Rep. Kevin Brady, the top tax-writing Republican in the House during the Trump administration, suggested Monday that President Joe Biden‘s proposals to raise rates on corporations and the rich are nonstarters.
“I’m not sure we should be compromising by making America dramatically less competitive than our global competitors,” Brady said on CNBC’s “Squawk Box.”
The Texas Republican, who is retiring at the end of this term after more than two decades in Congress, predicted “there’s going to be a real fight over these tax increases” and advocated for “a different approach on how we pay for” Biden’s infrastructure plan.
Biden last week laid out the second part of his multitrillion-dollar plan to overhaul the U.S. economy in the wake of the devastating coronavirus pandemic. The packages aim to make huge investments in infrastructure, child care and a slew of other projects that will be paid for in part by hiking the top income tax rate to 39.6% and raising the corporate tax rate to 28%.
Biden’s proposals would reverse some key pieces of the 2017 tax-cut law, which Brady, then the chairman of the House Ways and Means Committee, helped craft. The $1.5 trillion legislation, which cut taxes for corporations and individuals, became a key achievement of former President Donald Trump’s term in office.
Brady said Republicans and Democrats in Congress can “absolutely compromise” on an infrastructure plan, which has “always been a bipartisan issue.”
But “we shouldn’t be funding infrastructure on the backs of American workers,” Brady said.
He proposed that lawmakers should instead start by looking to “recapture” some of the wasted money in the budget and by restoring to their original purpose a number of tax provisions that used to go toward infrastructure but have been subsumed by other issues.
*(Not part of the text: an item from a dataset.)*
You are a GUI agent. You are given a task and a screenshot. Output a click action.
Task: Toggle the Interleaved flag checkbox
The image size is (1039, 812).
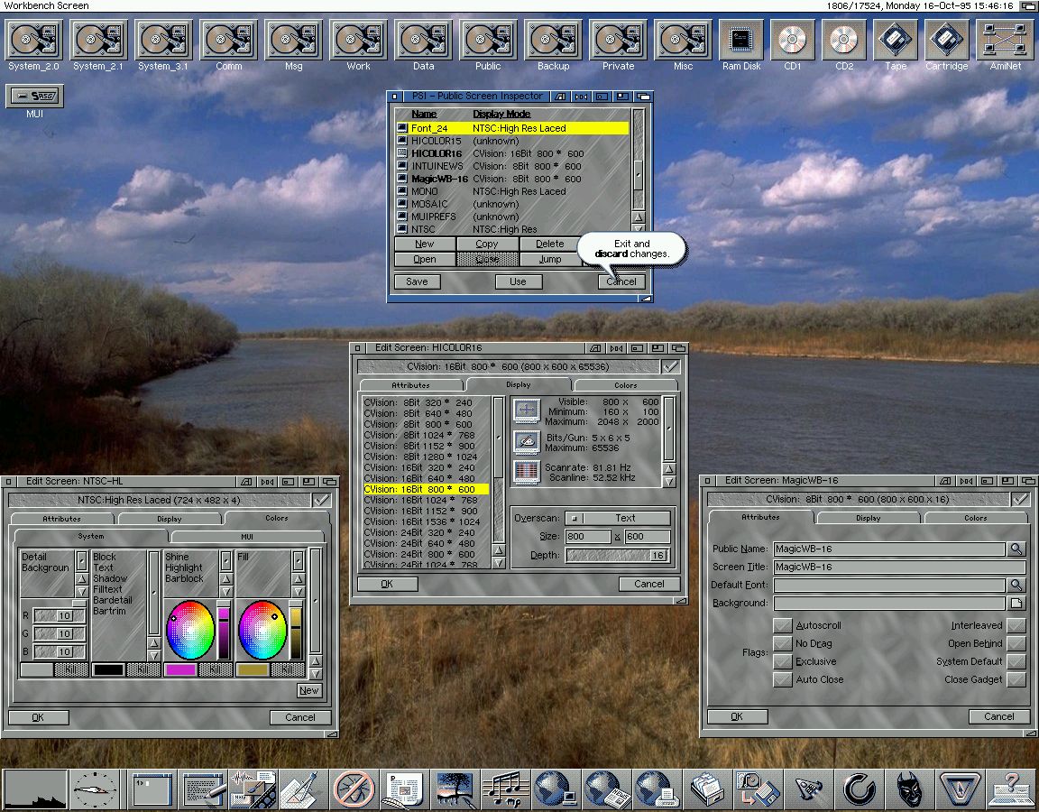tap(1016, 625)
Brady also suggested seeking private capital sources to help raise infrastructure funds.
“There are some different ways we can approach that to drive funding for infrastructure,” Brady said.
But Brady appeared to dismiss the prospect of taxing the rich, arguing that the tax code is already “extremely progressive.”
The Biden administration has called on Republicans to weigh in and offer their own proposals, while stressing that “inaction is not an option.” But many Republicans have accused the White House of employing the rhetoric of unity while governing like partisans. Biden in March signed into law a $1.9 trillion Covid relief bill without any GOP support.
Democrats hold narrow majorities in both chambers of the bitterly polarized Congress. The Senate is split 50-50 between the two parties, giving Vice President Kamala Harris the tie-breaking vote.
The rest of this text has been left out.